Search code examples
python-3.xpandasblazebcolzodo

Pandas / odo / bcolz selective loading of rows from a large CSV file


Say we have large csv file (e.g. 200 GB) where only a small fraction of rows (e.g. 0.1% or less) contain data of interest.

Say we define such condition as having one specific column contain a value from a pre-defined list (e.g. 10K values of interest).

Does odo or Pandas facilitate methods for this type of selective loading of rows into a dataframe?


Solution

  • I don't know of anything in odo or pandas that does exactly what you're looking for, in the sense that you just call a function and everything else is done under the hood. However, you can write a short pandas script that gets the job done.

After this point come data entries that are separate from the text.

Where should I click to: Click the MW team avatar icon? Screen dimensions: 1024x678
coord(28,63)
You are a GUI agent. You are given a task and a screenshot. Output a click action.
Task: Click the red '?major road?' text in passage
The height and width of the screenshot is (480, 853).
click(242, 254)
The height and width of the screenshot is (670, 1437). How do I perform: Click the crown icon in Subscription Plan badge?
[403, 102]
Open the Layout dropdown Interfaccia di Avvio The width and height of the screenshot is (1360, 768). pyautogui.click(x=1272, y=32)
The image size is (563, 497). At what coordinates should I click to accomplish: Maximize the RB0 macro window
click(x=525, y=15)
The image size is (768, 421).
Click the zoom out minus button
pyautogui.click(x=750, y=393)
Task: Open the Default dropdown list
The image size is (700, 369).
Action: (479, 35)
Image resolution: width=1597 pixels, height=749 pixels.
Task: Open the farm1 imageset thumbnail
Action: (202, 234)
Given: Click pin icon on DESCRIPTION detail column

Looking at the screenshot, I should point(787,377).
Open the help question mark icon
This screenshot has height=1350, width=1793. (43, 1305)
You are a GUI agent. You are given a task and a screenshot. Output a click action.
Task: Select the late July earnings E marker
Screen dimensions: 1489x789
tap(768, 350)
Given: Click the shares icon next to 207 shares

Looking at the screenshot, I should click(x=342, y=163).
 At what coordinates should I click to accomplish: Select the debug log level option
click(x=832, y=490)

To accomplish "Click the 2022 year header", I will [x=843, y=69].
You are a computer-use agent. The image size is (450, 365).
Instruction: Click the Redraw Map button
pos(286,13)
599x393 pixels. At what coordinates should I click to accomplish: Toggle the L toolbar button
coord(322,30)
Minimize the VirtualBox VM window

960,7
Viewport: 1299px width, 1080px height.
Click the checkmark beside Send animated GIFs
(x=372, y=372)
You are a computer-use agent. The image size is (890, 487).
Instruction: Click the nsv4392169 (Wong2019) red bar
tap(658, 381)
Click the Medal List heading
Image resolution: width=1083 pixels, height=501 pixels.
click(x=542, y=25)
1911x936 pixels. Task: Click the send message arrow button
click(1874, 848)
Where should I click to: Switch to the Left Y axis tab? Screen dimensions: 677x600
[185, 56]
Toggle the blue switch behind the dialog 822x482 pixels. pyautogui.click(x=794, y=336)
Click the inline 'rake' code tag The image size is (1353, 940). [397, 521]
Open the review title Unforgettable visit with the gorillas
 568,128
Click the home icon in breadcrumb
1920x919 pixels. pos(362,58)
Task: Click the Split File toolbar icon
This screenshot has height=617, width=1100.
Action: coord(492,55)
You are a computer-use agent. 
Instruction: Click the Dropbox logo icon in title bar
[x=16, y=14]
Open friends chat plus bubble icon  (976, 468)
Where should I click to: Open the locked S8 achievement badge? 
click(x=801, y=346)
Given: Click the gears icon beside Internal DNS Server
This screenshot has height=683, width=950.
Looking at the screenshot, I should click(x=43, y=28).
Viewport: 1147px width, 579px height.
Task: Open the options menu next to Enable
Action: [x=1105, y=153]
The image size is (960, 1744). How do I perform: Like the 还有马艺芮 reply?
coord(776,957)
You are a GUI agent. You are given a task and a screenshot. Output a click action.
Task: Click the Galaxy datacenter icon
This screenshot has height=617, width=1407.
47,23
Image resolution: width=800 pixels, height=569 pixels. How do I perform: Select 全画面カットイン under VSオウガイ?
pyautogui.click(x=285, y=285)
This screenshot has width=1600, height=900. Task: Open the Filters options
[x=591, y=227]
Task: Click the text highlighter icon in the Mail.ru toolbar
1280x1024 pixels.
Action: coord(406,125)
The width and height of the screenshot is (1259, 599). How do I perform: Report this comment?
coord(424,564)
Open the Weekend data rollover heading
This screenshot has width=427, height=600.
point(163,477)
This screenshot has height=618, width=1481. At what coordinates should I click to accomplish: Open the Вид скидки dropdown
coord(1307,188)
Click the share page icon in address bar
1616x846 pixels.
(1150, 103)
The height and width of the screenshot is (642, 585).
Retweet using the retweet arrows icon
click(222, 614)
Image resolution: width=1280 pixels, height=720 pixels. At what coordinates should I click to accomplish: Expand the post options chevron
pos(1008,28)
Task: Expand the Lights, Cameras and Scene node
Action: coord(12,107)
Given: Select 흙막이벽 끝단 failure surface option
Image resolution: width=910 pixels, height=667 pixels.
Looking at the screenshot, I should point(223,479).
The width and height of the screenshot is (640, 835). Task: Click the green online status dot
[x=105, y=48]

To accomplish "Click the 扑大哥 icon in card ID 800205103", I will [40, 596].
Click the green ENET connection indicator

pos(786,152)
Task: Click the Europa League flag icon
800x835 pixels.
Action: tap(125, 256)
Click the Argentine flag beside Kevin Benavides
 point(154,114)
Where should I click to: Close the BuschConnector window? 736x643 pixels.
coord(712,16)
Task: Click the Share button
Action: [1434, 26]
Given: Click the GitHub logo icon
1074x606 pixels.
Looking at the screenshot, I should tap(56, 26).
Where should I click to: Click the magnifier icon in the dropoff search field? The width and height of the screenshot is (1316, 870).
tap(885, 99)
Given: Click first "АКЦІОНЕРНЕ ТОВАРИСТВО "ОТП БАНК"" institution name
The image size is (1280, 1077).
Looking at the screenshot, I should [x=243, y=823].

    The basic idea is to iterate over chunks of the csv file that will fit into memory, keeping only the rows of interest, and then combining all the rows of interest at the end.

    import pandas as pd
    
    pre_defined_list = ['foo', 'bar', 'baz']
    good_data = []
    for chunk in pd.read_csv('large_file.csv', chunksize=10**6):
        chunk = chunk[chunk['column_to_check'].isin(pre_defined_list)]
        good_data.append(chunk)
    
    df = pd.concat(good_data)
    

    Add/alter parameters for pd.read_csv and pd.concat as necessary for your specific situation.

    If performance is an issue, you may be able to speed things up by using an alternative to .isin, as described in this answer.